采用实施例1的活化、扩大培养及发酵方法制备戊糖片球菌cicc22737(购买自中国工业微生物菌种保藏管理中心)发酵液,将制备得到的戊糖片球菌cicc22737发酵液和实施例1的植物乳杆菌cicc20765发酵液按照1:1的质量比混合后,作为苜蓿青贮发酵剂,其他操作步骤与实施例4完全相同,制备苜蓿青贮,作为对照组16。

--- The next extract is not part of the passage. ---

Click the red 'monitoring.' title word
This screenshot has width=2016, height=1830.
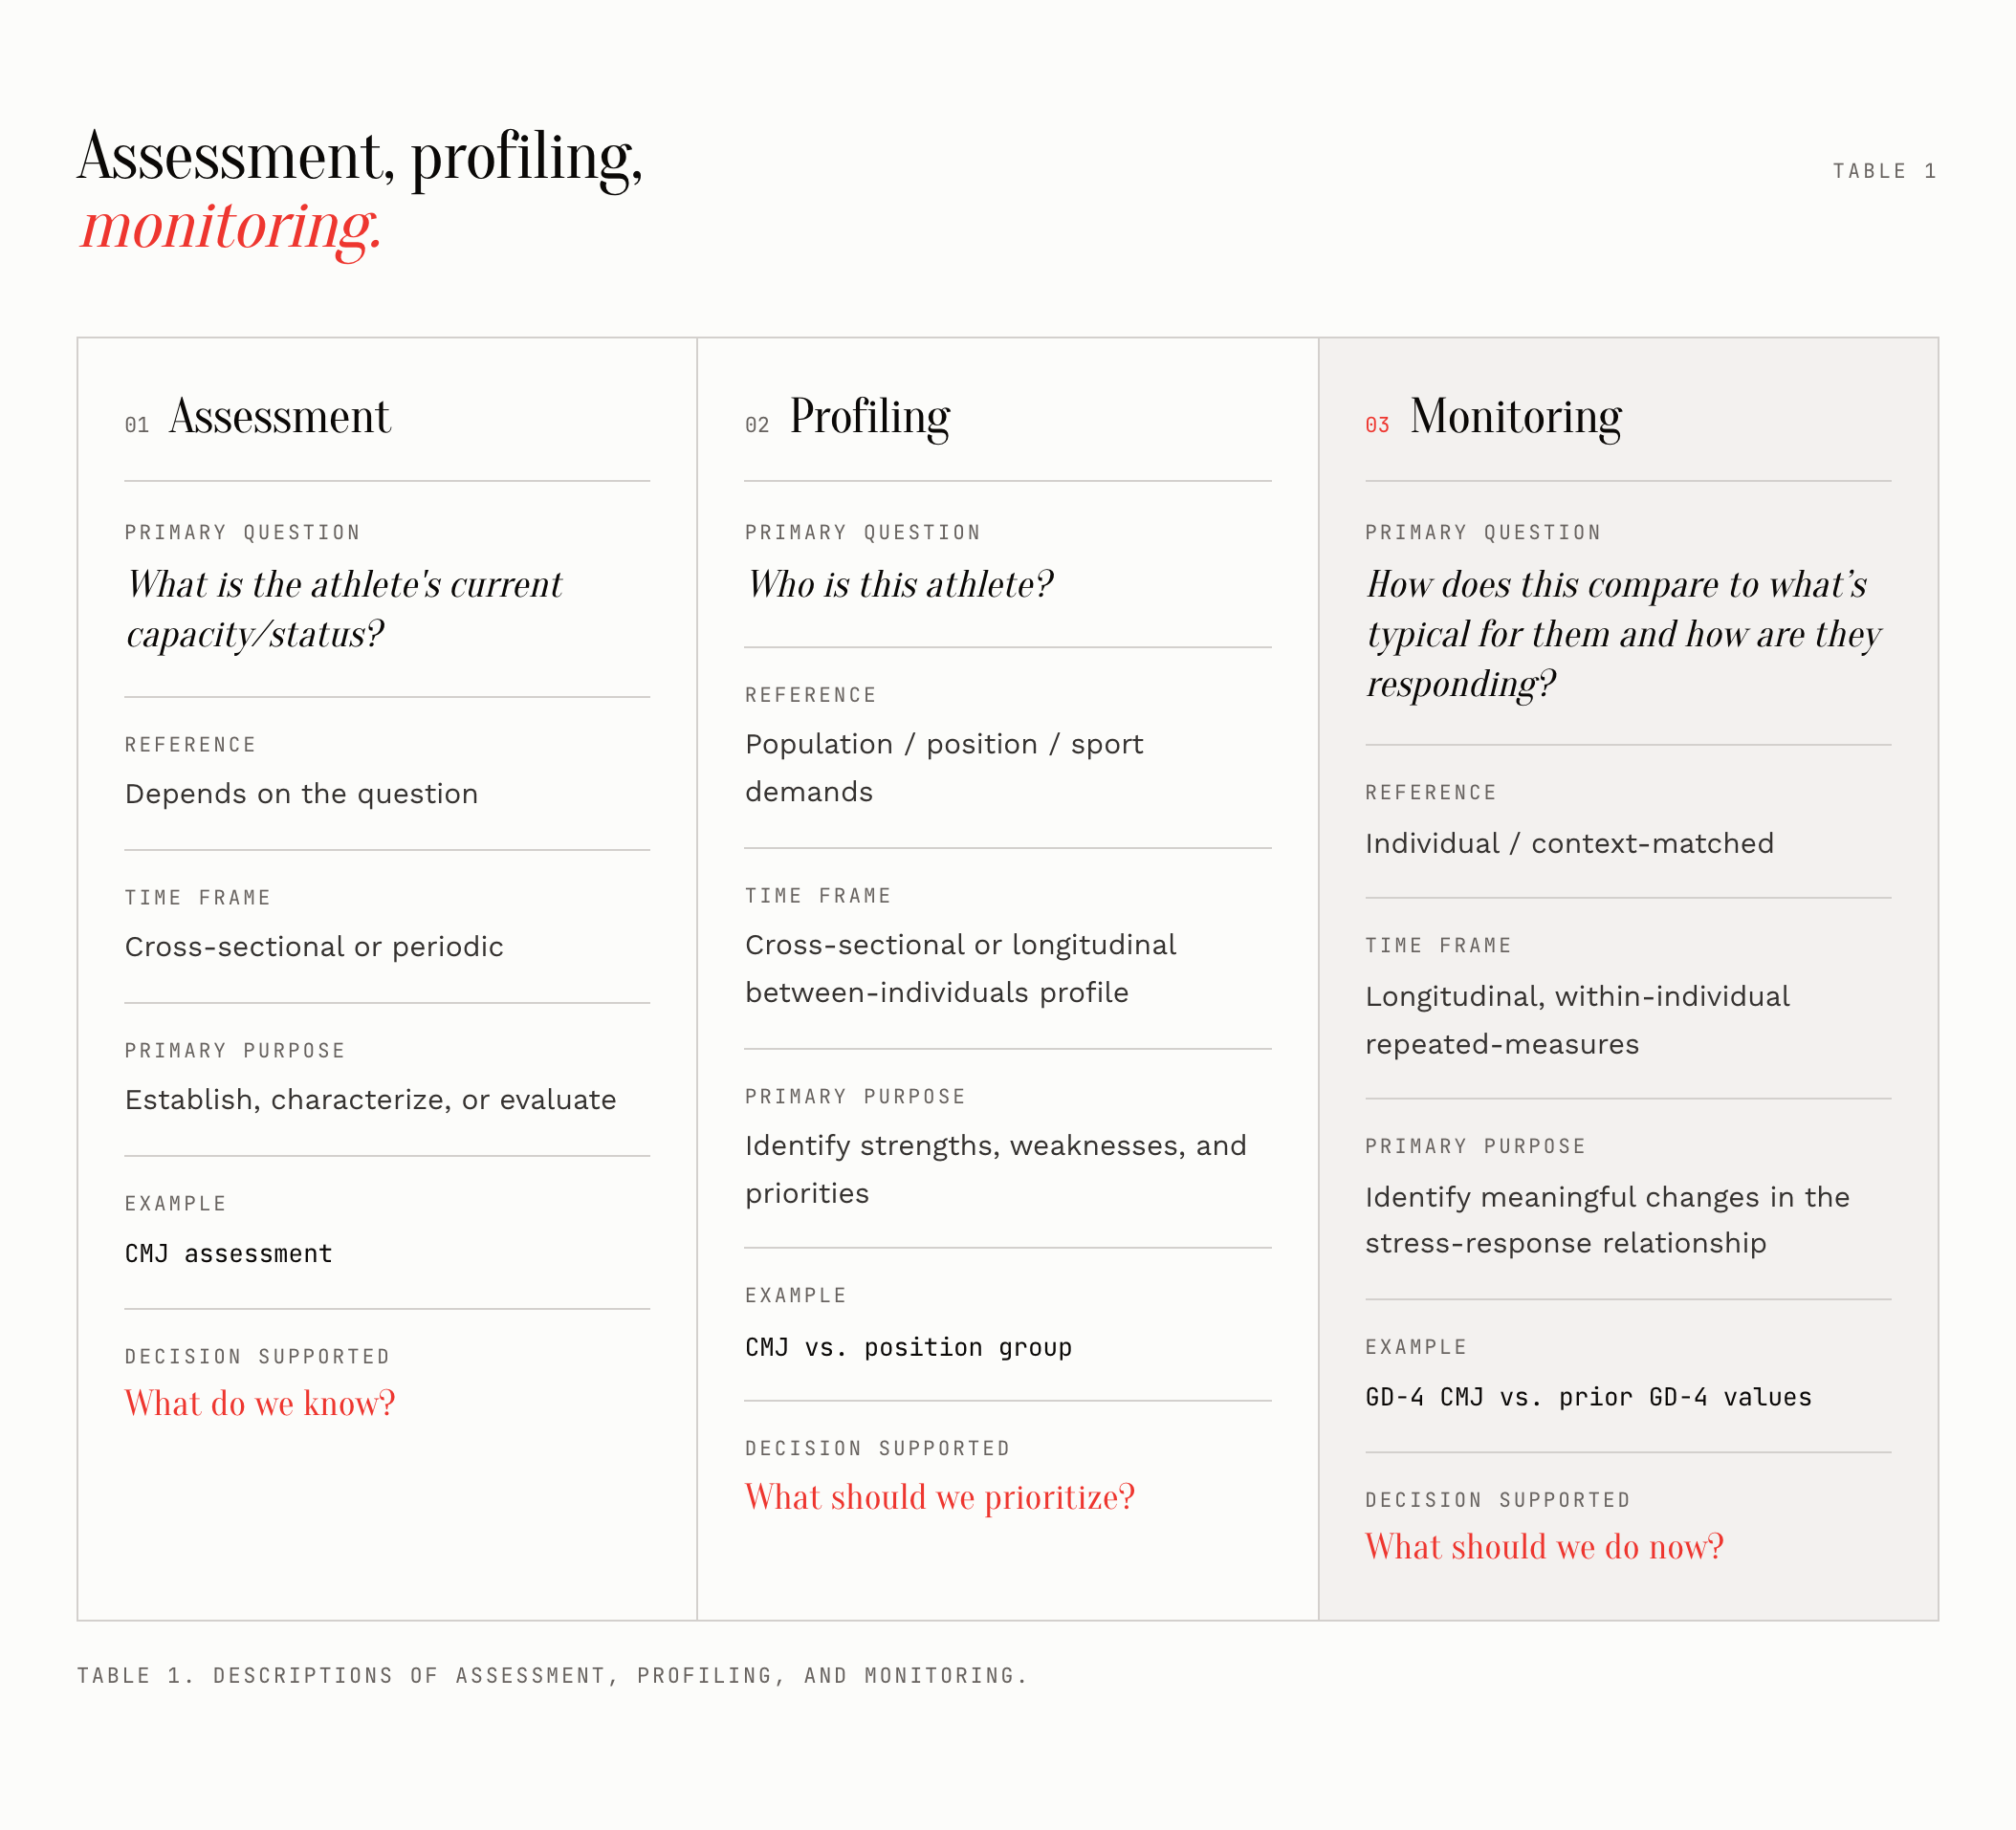tap(231, 226)
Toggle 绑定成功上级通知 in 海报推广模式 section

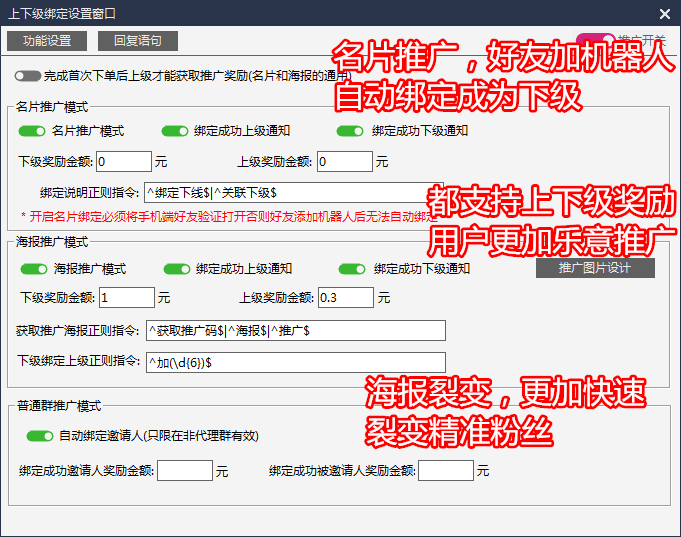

采用实施例1的活化、扩大培养及发酵方法制备戊糖片球菌cicc22737发酵液(购买自中国工业微生物菌种保藏管理中心),将制备得到的戊糖片球菌cicc22737发酵液、实施例1的凝结芽孢杆菌accc10229和实施例1的植物乳杆菌cicc20765发酵液按照1:1:1的质量比混合后,作为苜蓿青贮发酵剂,其他操作步骤与实施例4完全相同,制备苜蓿青贮,作为对照组17。
实施例5
对实施例4及对比例1中对照组1~17制备得到的苜蓿青贮的营养成分进行分析。样品由cvas饲料分析中国服务中心通过近红外光谱(nearinfrared,nir)进行营养价值评估,测定木质素的含量。具体测定结果如表1所示。
表1不同发酵剂对苜蓿青贮中木质素含量的影响
由表1可以看出,植物乳杆菌cicc20765与凝结芽孢杆菌accc10229搭配可以显著降低苜蓿青贮中木质素的含量,相较于对照组1~17木质素含量降低1.38%~11.98%。
以上所述仅是本发明的优选实施方式,应当指出,对于本技术领域的普通技术人员来说,在不脱离本发明原理的前提下,还可以做出若干改进和润饰,这些改进和润饰也应视为本发明的保护范围。